Dis-economies of scale, why FAANG pays high salaries, the dominance of Java

The top end of software engineering jobs are dominated by what I’ve started thinking of as ‘Software Leviathans’, large software systems that are staffed by thousands of engineers. A few that come to mind are Amazon Alexa, Amazon.com, Google Search, Salesforce, Facebook.com. These are not “monoliths’ or large services that do everything. Instead they are the result of combining 100s of smaller ‘micro-services’ into one massive software product. 

These leviathans do many many things, few people on the planet can claim to know all of the features of facebook.com. It is quite possible that there exists no single list that enumerates every feature in that product. 

Similarly, development on these systems happens in parallel across many teams. It it is essentially impossible for any one person to keep track of everything that is being added to the system. 

Leviathans are too big for anyone to understand. It doesn’t matter what architecture or runtime choices are made. It could be one massive JVM, a million lambda functions, a hundred thousand docker containers or thousands of micro-services. Even if you work on the leviathan, you won’t have any real understanding of the total state of the system. Each engineer will be aware of and communicate with a tiny fraction of the total number of people working inside the leviathan. 

Leviathans are heterogeneous systems. The do not do ‘one thing well’. Leviathans do everything you can think of. Google.com is a search engine, but it’s also a calculator, an advertising system, a web scraper, a hotel booking tool, a flight booking tool, and many more. Leviathans grow in parallel, across myriad tentacles of functionality. New features emerge all the time usually to the surprise of other engineers on the project. 

Leviathans are difficult to work in. Despite appearing to be a sea of constant change from the outside. Any change made inside the Leviathan is extremely expensive in engineering hours. There are thousands of potential interactions each engineering team has to consider when evaluating changes to their system. The architecture must be constrained heavily to support parallel development in environments where coordination between different teams is impossible due to scale. Engineers working on a software leviathan spend a relatively small fraction of their time actually writing code as compared to debugging issues, research, coordinating changes, and documenting. 

Leviathans are interesting because they are the ‘core’ services powering the digital world these days. Their scale is at top of the chart in the software engineering world and as a result they expose the limitations of software engineering. 
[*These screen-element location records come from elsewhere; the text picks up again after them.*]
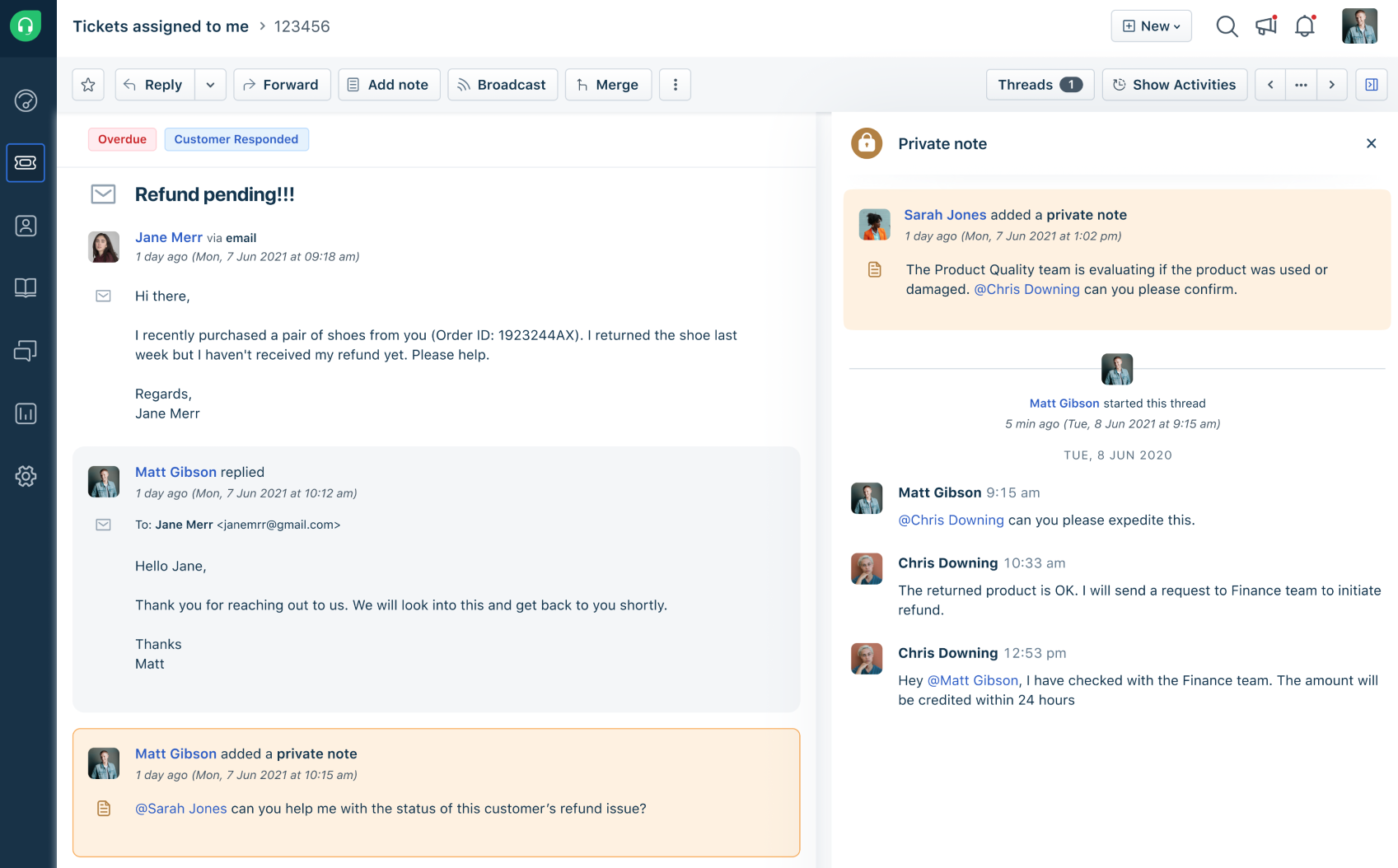Image resolution: width=1398 pixels, height=868 pixels.
Task: Navigate back to Tickets assigned to me
Action: point(160,26)
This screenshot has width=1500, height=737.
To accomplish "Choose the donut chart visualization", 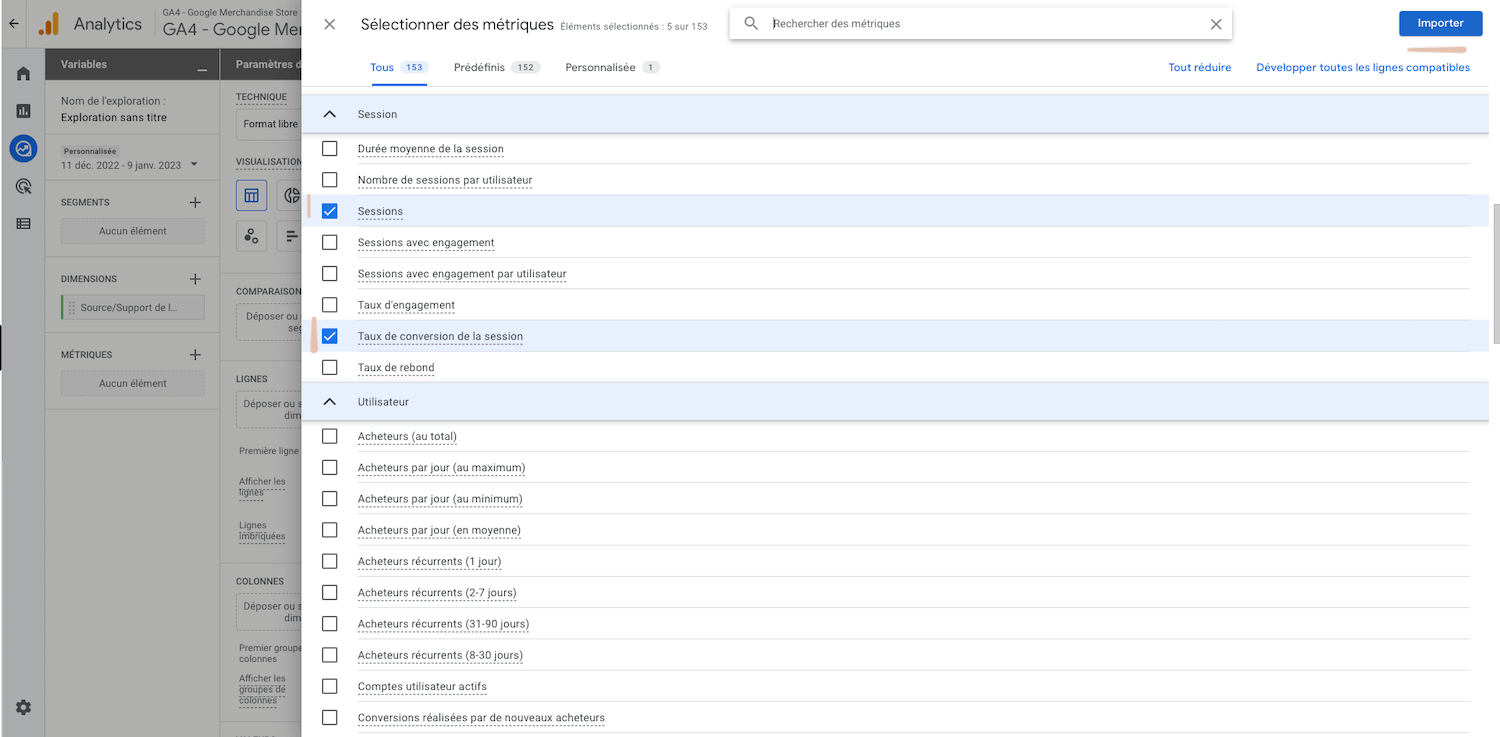I will click(291, 195).
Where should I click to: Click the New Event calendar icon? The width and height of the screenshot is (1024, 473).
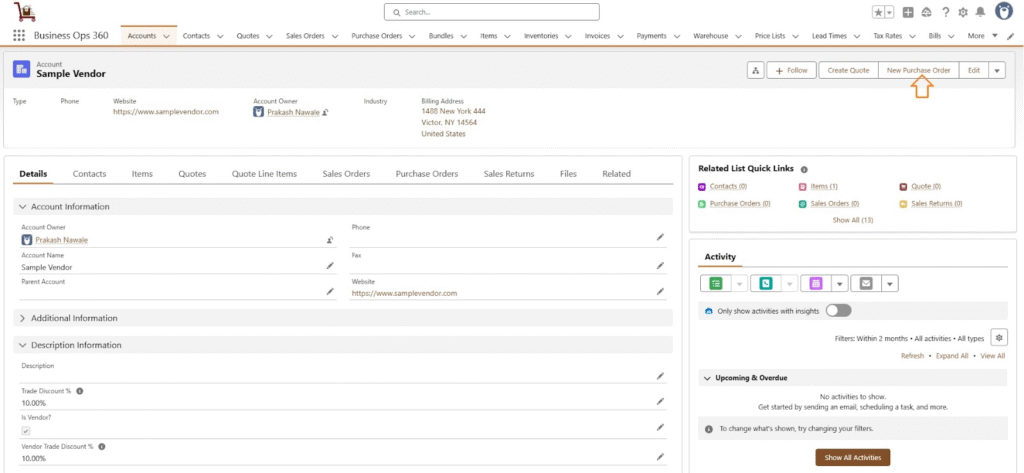pos(816,283)
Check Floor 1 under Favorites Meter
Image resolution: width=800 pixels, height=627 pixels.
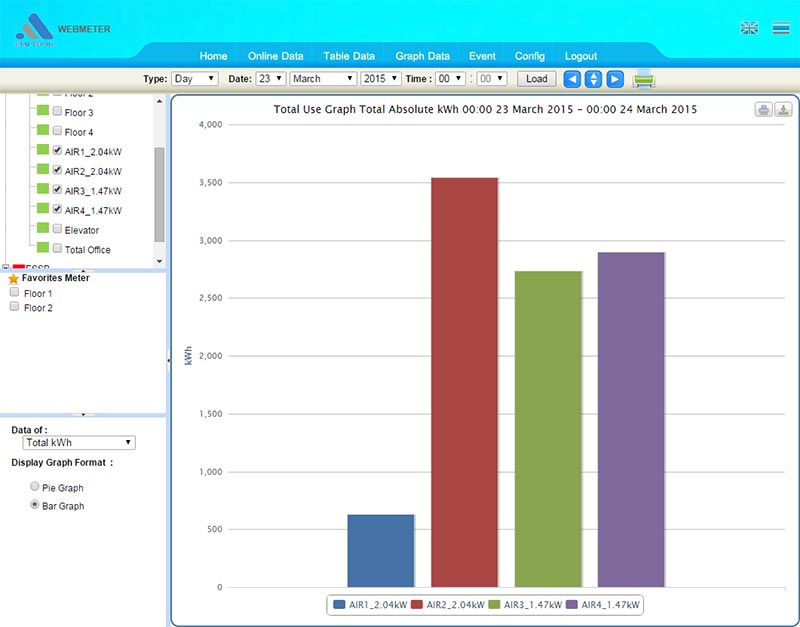[14, 292]
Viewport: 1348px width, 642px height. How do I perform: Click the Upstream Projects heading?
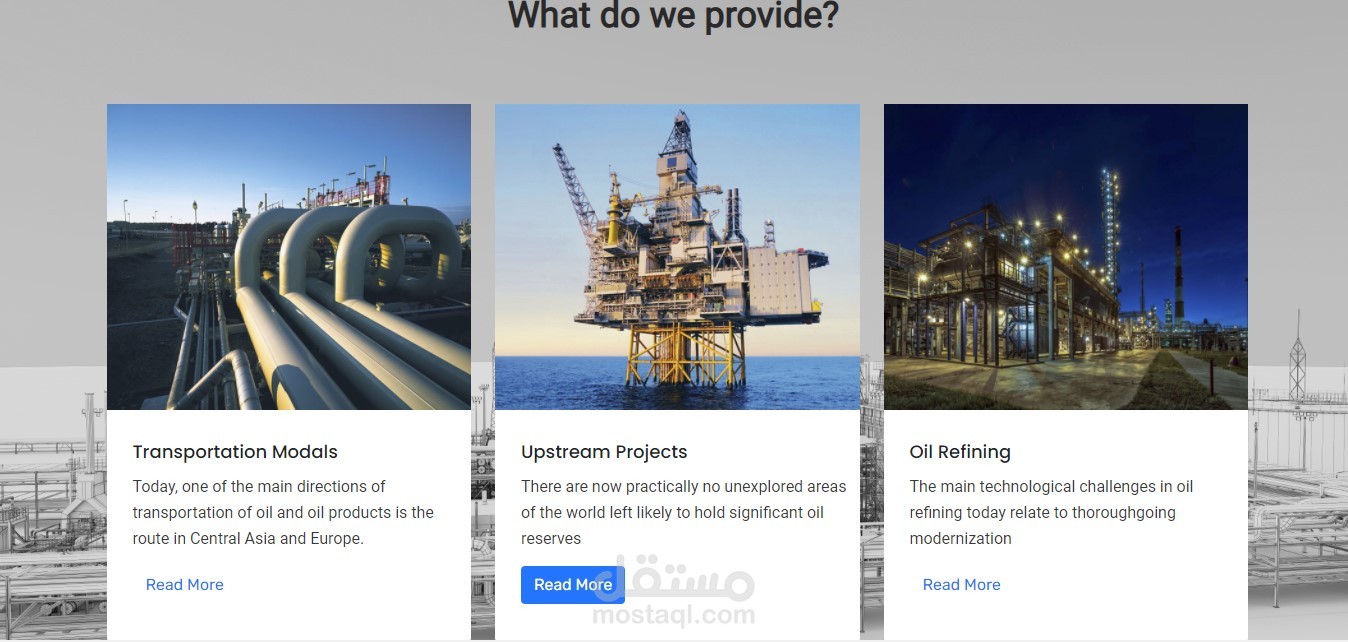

Software diseconomies of scale are at their most evident in these software leviathans. They are massive projects with huge numbers of the best engineers working on them. But development is slow per engineer and code quality is not clearly superior to industry best practices. 

Everyone uses (failing) software all the time.

Because you use it all the time at least one piece of software is broken for you at all times.

I stopped using Facebook after my freshman year of college, but recently got pulled back in by a Facebook group. As a result I now have the pleasure of enjoying a 10+ second loading phase every time I open the homepage. 

Recently, I tried to buy a CODE mechanical keyboard on the wasdkeyboards.com website. But every time I submitted my order it failed. I tried different browsers. I had to look into the console to find out that a http request was failing to find a paypal advertising domain that my PiHole blocks on the network. To buy my keyboard I had to tether wifi from my smartphone. A non-technical user wouldn’t have been able to find out why the order failed because there was no error message. There was a spinning symbol that just disappeared after a while without a message to the user. 

Everyone uses software all the time now. We have smartphones, smart TVs, smart refrigerators and smart homes. If you use 100 programs a day, 99% uptime means one program is down for every person. If every application manages 99.9% uptime, one out of a hundred people is experiencing software brokenness everyday. 

Then realize that billions of people have smartphones now. 

99.99% * 1,000,000,000 = 100,000. 

If your software has a billion users and works 99.99% of the time, its down for 100,000 people all the time.